I'm still quite new to Buddhism, but I was trained for war (long ago, in my youth). I have no idea what your circumstances are, but I could easily believe your surroundings include mostly persons of like mind. As a consequence, I think it may help you to be better prepared to be aware of the following possible responses:

Is there such a thing as a Just War?
Only one that you in no way precipitated or initiated.
What should be the rules of a Just War?
Minimum violence necessary to restore the peace.
Was World War II a Just War?
Parts of it. Certainly Hitler and Hirohito had to be stopped.
Is a Just War possible with today's weapons?
Some of them make it more possible. Some of them make it impossible.
Is violence ever acceptable?
See below: (This question and the next are somewhat duplicates.)
When is violence acceptable?
Only as a genuine last resort (and the phrase "last resort" is way easy to abuse).
When should religious people go to war?
Depends on the religion and whether or not its adherents are willing to allow it to be extinguished.
Is pacifism the ideal for all religious people?
No, it isn't, but pacifism should be the ideal for all people.
Is pacifism possible in today's world?
More possible than it used to be.
Is it irresponsible for a state/government to be pacifist?

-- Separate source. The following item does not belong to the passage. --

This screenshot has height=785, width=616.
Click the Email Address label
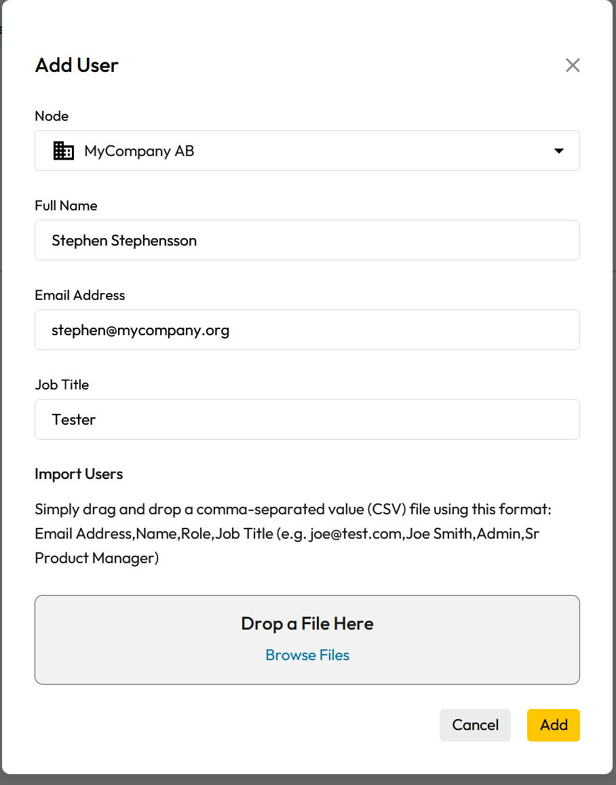coord(80,295)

The state should provide security for the people, and pacifism may be the best way to achieve that. On the other hand, the perception of weakness has often led to the initiation of hostilities.

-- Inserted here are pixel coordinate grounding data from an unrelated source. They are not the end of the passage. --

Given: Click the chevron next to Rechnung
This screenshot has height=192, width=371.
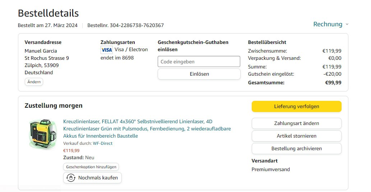Looking at the screenshot, I should click(x=347, y=24).
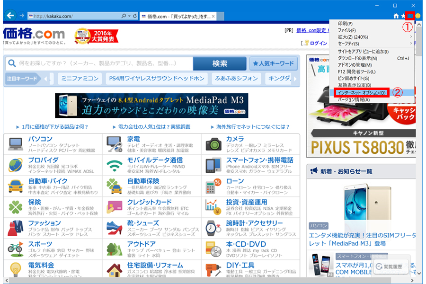426x284 pixels.
Task: Select インターネット オプション(O) menu item
Action: click(362, 93)
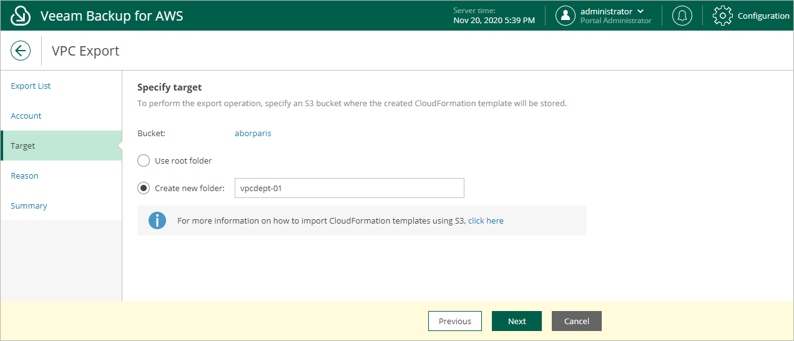Open notifications bell icon
This screenshot has width=794, height=341.
pos(682,16)
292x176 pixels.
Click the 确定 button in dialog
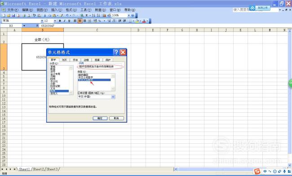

Is there a difference between personal behaviour and the behaviour of a state/government?
Yes. The same as there is a difference between an individual's mentality and a crowd's.
Is pacifism an ideal and war a reality?
So far.
Does Religion get used to justify political wars?
Any and every difference is/has been used to justify wars.
Should a person's religious beliefs ever be used to justify the killing of another?
No, but it does happen.
Should a person's beliefs ever be used to justify the taking of land?
Wars happen in this manner when one group of people has more of something that the other group needs/wants.
If one man's terrorist is another man's freedom fighter – is terrorism ever justifiable?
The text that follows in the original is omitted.